Task to carry out: Rescale the items from the line that contains "At what coordinates" through the line that contains "pos(293,13)". Write those lines again with their requests, multiplying each coordinate in the answers by 1.9 and rounding to whole numbers with halves rounded up, and omit the pictures.

Supplied data:
______

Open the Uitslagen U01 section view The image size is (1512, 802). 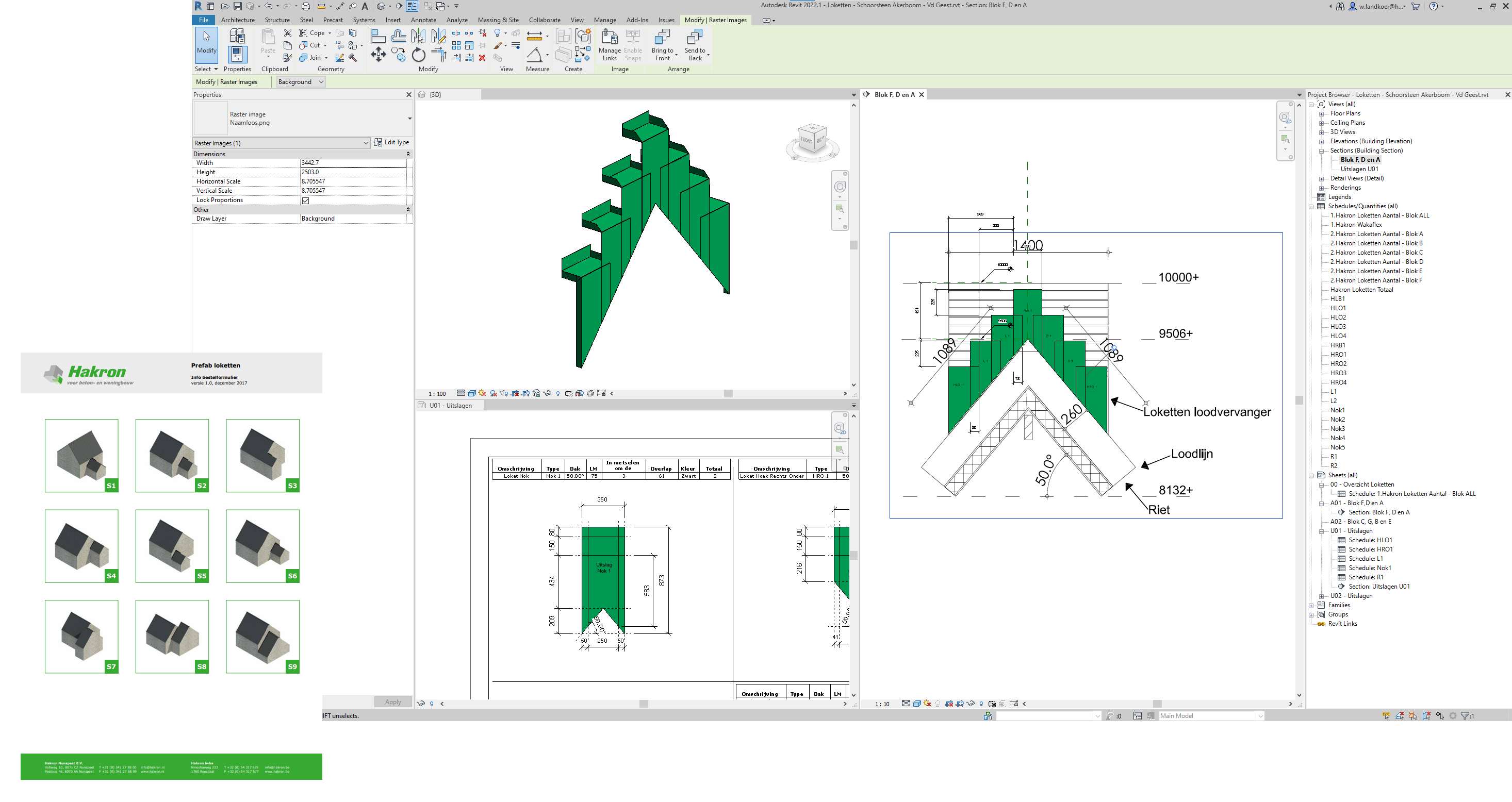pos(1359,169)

______

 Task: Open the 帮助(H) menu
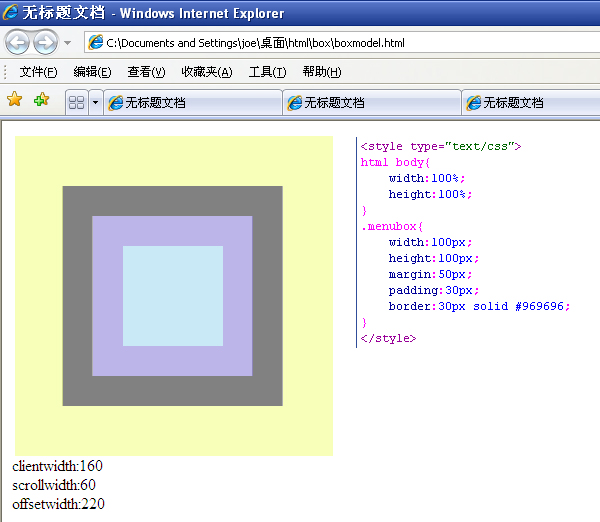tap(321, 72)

______

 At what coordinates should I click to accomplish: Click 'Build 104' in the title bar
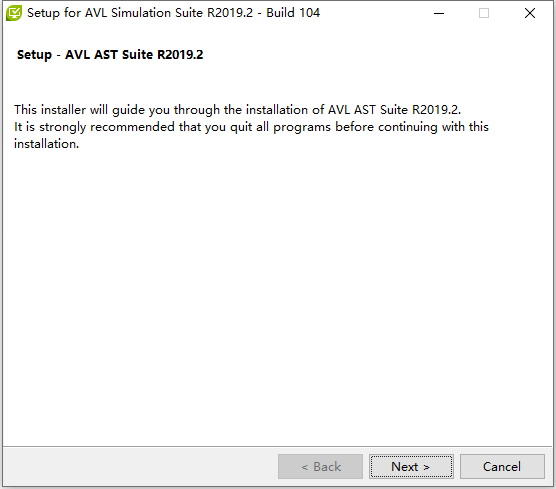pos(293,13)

______

Correct result:
 At what coordinates should I click to accomplish: Click 'Build 104' in the title bar
pos(557,25)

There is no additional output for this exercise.